START SUPPLIED MATERIAL
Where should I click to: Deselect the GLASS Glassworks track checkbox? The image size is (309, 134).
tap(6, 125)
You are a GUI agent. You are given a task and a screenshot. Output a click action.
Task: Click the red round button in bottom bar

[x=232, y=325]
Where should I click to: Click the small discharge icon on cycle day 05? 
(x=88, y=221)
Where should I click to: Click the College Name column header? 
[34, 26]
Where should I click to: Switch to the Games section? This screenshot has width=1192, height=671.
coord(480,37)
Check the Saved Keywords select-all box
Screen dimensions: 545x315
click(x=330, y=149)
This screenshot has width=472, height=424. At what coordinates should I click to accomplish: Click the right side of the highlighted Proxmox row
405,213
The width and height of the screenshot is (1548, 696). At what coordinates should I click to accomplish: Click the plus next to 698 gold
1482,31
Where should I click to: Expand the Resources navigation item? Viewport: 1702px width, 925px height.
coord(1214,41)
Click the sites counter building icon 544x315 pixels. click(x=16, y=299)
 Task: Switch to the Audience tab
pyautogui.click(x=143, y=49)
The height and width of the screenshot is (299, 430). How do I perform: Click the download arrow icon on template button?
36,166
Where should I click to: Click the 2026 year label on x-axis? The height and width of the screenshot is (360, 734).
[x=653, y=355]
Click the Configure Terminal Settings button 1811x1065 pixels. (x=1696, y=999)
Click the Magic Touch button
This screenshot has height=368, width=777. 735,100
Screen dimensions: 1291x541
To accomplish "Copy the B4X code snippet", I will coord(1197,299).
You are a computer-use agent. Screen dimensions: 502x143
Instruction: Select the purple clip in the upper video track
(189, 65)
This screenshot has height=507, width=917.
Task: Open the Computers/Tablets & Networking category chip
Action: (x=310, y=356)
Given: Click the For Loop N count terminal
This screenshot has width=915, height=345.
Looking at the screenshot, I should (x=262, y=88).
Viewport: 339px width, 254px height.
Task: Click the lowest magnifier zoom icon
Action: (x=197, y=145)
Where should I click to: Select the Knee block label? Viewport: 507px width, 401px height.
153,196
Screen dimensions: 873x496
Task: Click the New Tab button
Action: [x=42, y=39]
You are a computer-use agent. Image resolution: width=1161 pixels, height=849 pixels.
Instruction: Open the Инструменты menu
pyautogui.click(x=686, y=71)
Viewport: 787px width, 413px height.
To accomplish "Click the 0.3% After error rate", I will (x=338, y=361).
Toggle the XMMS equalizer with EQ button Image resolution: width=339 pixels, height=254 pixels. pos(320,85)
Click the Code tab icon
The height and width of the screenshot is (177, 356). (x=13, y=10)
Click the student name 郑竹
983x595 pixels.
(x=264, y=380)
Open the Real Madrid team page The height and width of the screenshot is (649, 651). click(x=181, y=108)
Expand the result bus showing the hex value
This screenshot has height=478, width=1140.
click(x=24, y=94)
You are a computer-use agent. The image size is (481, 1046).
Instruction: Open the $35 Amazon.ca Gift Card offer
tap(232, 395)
END SUPPLIED MATERIAL
YOUR ASSIGNMENT
Using the data above, repeat exactly the lines that begin at the line with "Click the Magic Touch button" and end at the line with "You are a computer-use agent. Screen", both ends included.

ANSWER SECTION
Click the Magic Touch button
This screenshot has height=368, width=777. 735,100
Screen dimensions: 1291x541
To accomplish "Copy the B4X code snippet", I will coord(1197,299).
You are a computer-use agent. Screen dimensions: 502x143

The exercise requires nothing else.